Why should anyone trust them over a method that aims for and tests itself against accurate predictions?
Arbitrary values? Can you say what are you talking about? Did you actually read the FAQ? Tournaments are weighted based on prize pool, which is related to tournament relevance.
Yes I read the FAQ, which I linked to to illustrate how arbitrary their values are. For instance:
How the points of one tournament are distributed to players? Is it based on the prize gained of each player?
Actually no. Only the overall prize pool is used to determine the relevance of the tournament. The player position in one tournament will give points in this way: 1st: 100%; 2nd: 70%; 3rd and 4th: 45%, 5th to 8th: 25%; 9th to 16th: 10%
Want to guess where these numbers come from? If your answer wasn't 'Their ass', then you guessed wrongly.
The mere fact that the values have a vague tie to something correlated with player ability, positions in prestigious tournaments, does nothing to make the values assigned to said positions non-arbitrary. There is no justification for any numerical value that is used anywhere in the system, not even the cut-off of only giving any credit whatsoever to at least ro16.
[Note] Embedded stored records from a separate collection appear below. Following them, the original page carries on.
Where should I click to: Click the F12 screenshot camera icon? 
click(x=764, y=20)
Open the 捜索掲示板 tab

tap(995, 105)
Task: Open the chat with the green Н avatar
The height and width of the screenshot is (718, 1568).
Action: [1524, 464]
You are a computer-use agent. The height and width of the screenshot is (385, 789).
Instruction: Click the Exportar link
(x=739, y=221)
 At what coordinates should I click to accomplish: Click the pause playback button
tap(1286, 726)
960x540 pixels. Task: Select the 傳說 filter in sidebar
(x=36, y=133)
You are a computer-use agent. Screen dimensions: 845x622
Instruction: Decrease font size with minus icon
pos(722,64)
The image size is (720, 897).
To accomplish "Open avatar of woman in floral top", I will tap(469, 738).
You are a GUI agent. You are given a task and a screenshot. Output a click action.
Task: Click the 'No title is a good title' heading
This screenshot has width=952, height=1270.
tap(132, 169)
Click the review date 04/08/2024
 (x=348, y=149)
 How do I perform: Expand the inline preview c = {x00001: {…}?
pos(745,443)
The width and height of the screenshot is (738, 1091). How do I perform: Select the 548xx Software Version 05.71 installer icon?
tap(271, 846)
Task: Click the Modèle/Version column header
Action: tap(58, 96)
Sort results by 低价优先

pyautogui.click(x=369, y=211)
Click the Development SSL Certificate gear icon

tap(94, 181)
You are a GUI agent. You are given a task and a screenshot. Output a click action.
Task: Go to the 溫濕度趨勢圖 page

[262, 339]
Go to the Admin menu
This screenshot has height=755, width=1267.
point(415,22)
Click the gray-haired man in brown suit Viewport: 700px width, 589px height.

Many people seems to prefer ratings based on what opponent some player has beaten, I simply can't understand why this is so popular, because it makes no sense if you think for more than 5 minutes.
People like ratings based who you've beaten because being good at starcraft is having a disposition or skill that one expects to normally and in the long run result in wins. Beating the best player in the world to get to the round of 32 is extremely strong evidence that you have such a skill. But, if you get eliminated in the next round, you will get zero credit for this on your favored system. Beating some of the worst players in the world to get to the round of 16, on the other hand does not provide nearly as much evidence of skill.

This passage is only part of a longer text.